THE SPINE JANUARY 2, 2007
Teddy Kollek, who served as the mayor of Jerusalem for nearly three decades, died early this morning in the city that he loved and revived. I had written about him quite often over the years because his life touched mine, and in a significant way: Largely because it meant working with him, I accepted a post as chairman of the Jerusalem Foundation in the United States. My God, I served in that position for perhaps a dozen years, during which time I quarreled with many of his underlings but never with him. If anything gets me passed the gates of judgment it will be my labors in his vineyard. And was he a drinker of wine, but only good wine! Also a gourmet and a gourmand. Plus a smoker of Cuban cigars. Nothing but Havanas.
Everything else in his life, I surmise, he did for the Jewish people and for Israel. His wife, long suffering, protected him from his own bad habits. His children (I know the son better than the daughter, but not really well) lived and struggled like the offspring of any titanic father.
And what did he not do for the Jews and for their State! He became a Zionist as a teenager in Vienna, and then emigrated to Palestine. But his early Zionism was a mixture of idealism, historical foresight and resentment at not being allowed into an echt Austrian dueling society. Once in Palestine, he helped found a kibbutz on the Sea of
Galilee. He entered socialist politics, being a chaver (a comrade) of Moshe Dayan, Shimon Peres and the most formidable of that generation Yigal Allon, who died quite young. (Anita Shapira is publishing her biography of Allon in English later this year, I think.) Kollek and Golda Meir disdained each other, for reasons that are understandable but too much shul politik to go into here. But Kollek was the favorite of David Ben-Gurion who was the leader of the Yishuv, the Jewish community in Palestine (in contrast to Chaim Weizmann and Louis Brandeis who led European and American Zionism abroad.) Ben Gurion was the first prime minister of the restored Jewish sovereign polity. Kollek represented B.G. on many missions, both public and, more important, furtive. He was at once brusque and suave. Teddy also liked rich people. He was never really a socialist. He was inured to those illusions, even on the kibbutz where he was a fisherman.
If you read his obituaries you will know what a transformational mayor he was in the Holy City, sensitive for sure to the Muslim Arabs who feel for Jerusalem only when it is in the care of Jews or Christians. That's why, over 14 centuries and more, it was a backwater. To Teddy, Jerusalem was David's city. And here is something Christians might keep in mind: if this city was not Jewish, the whole story of Jesus and the foundations of Christianity are bogus. Kollek has an edifice complex, and the physical evidence of his custodianship rivals that of Herod. But Kollek was a man of culture and taste. He was a Jew from Vienna, after all.

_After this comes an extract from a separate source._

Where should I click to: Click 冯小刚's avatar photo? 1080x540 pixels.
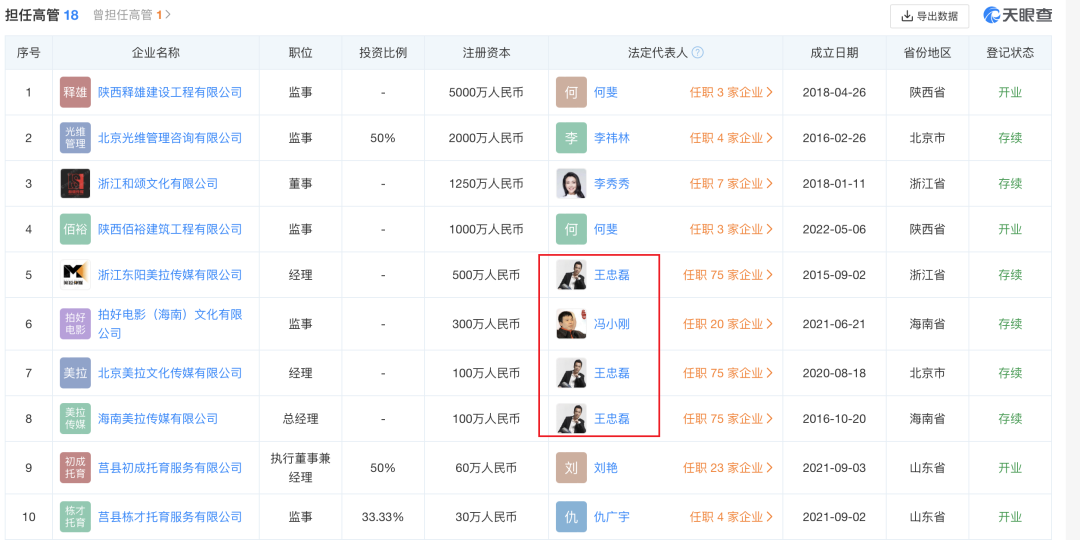[571, 324]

He was also a smuggler, a smuggler of weapons during the state's gestation period and directly afterwards. He was the Jewish defense army's man in New York, the representative of the Haganah, headquartered in Hotel 14 on East 60th Street where the Copacabana was housed. I don't know whether it is there that Teddy met Frank Sinatra. But, someplace, he (and Frank's lawyer Mickey Rudin, but that's another story I'll tell you sometime) lured Sinatra into the illegal gun running racket to Palestine and then to Israel. Italian mafiosi, bound to the longshoremen in Hoboken, ran the contraband. The FBI was tapping everyone's phones. So Sinatra became their ongoing live cross-Hudson contact to shun the feds. He was a faithful friend of Zion till the end. Many years later, I presided at a Jerusalem Foundation dinner at which Sinatra was presented with a medal for his dangerous work. After all, he could have gone to jail. We gave him a renaissance map with the four spheres of the earth converging with Jerusalem at the apex, the center of the world. Here's what the presentation said, "From Jerusalem, city of David, sweet singer of Israel. To Frank Sinatra, sweet singer of America."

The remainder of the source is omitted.